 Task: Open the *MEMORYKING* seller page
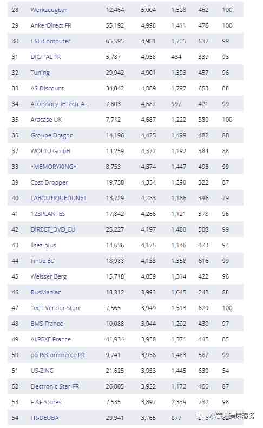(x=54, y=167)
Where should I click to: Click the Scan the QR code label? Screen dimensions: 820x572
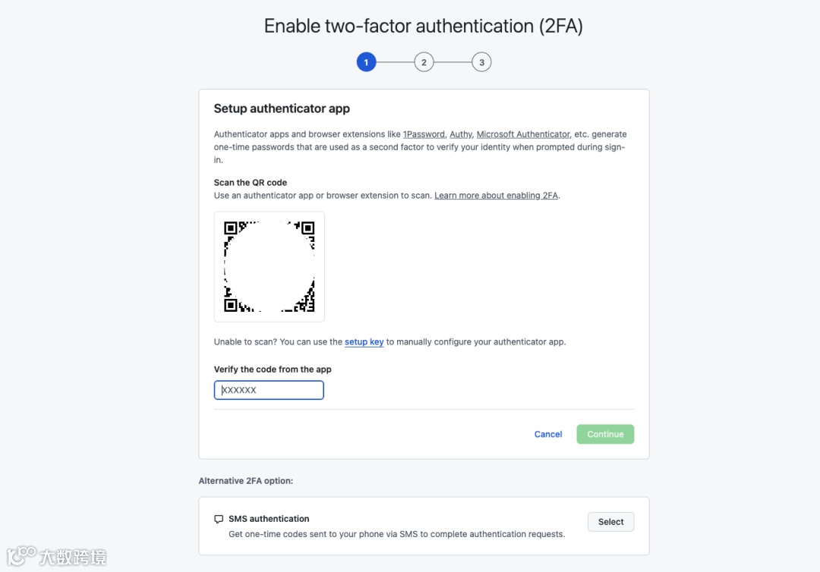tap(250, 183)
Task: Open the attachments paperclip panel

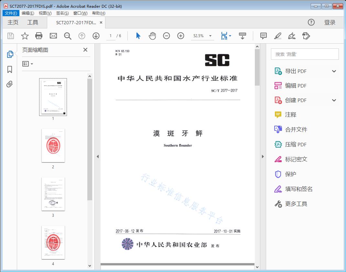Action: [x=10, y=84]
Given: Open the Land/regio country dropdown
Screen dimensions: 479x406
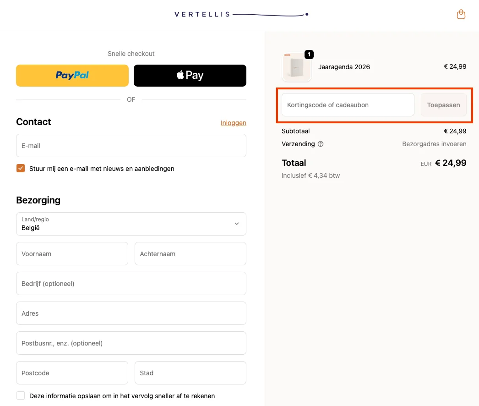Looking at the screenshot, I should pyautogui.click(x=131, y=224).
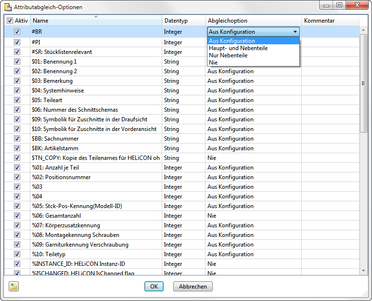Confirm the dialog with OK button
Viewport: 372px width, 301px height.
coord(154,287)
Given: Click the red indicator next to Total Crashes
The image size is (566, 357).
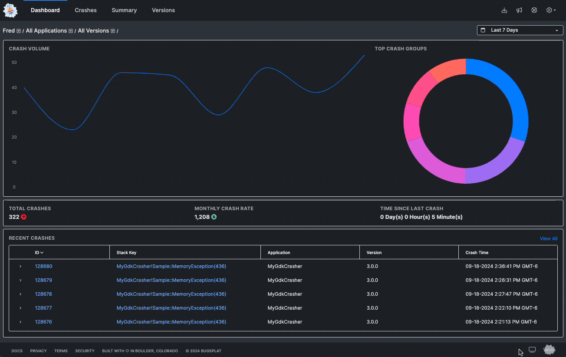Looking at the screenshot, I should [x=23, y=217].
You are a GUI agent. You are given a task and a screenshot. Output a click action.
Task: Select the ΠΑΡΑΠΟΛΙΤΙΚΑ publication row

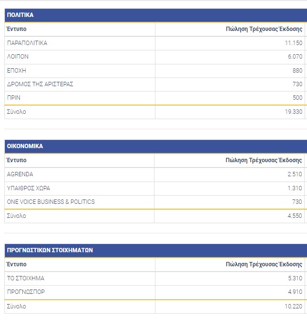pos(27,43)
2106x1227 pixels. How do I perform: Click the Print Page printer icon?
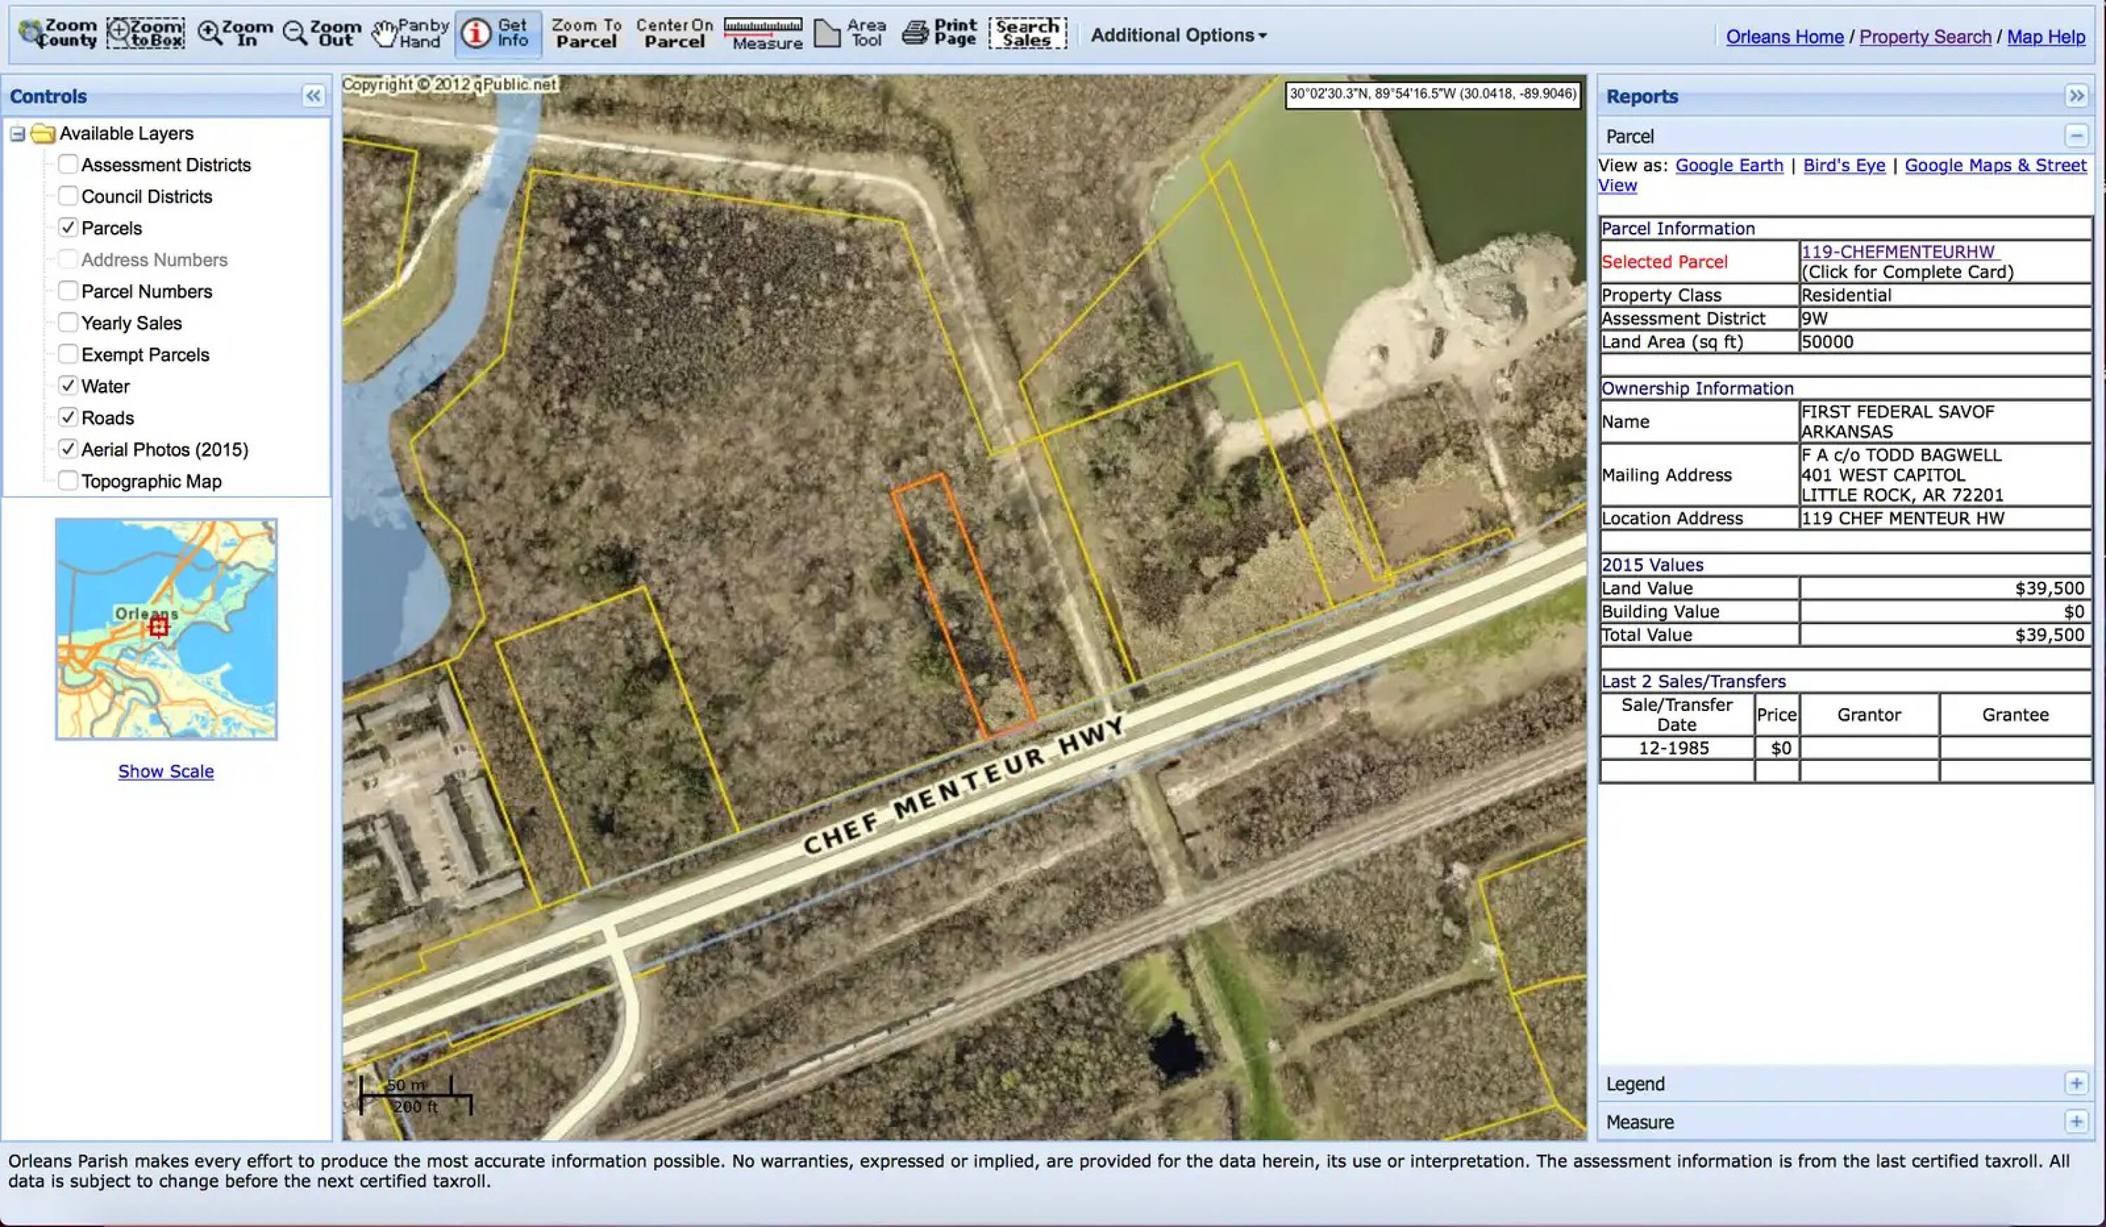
:::::
Copy out the text lines of all the records above word for word, leaving out the pictures.

 Task: Open the *MEMORYKING* seller page
(x=54, y=167)
Where should I click to: Click the Scan the QR code label? Screen dimensions: 820x572
tap(250, 183)
Task: Open the attachments paperclip panel

Action: [x=10, y=84]
Given: Open the Land/regio country dropdown
Screen dimensions: 479x406
Looking at the screenshot, I should pyautogui.click(x=131, y=224).
Confirm the dialog with OK button
Viewport: 372px width, 301px height.
coord(154,287)
Given: Click the red indicator next to Total Crashes
The image size is (566, 357).
Looking at the screenshot, I should [x=23, y=217].
You are a GUI agent. You are given a task and a screenshot. Output a click action.
Task: Select the ΠΑΡΑΠΟΛΙΤΙΚΑ publication row

pos(27,43)
2106x1227 pixels. How do I perform: Click the Print Page printer icon?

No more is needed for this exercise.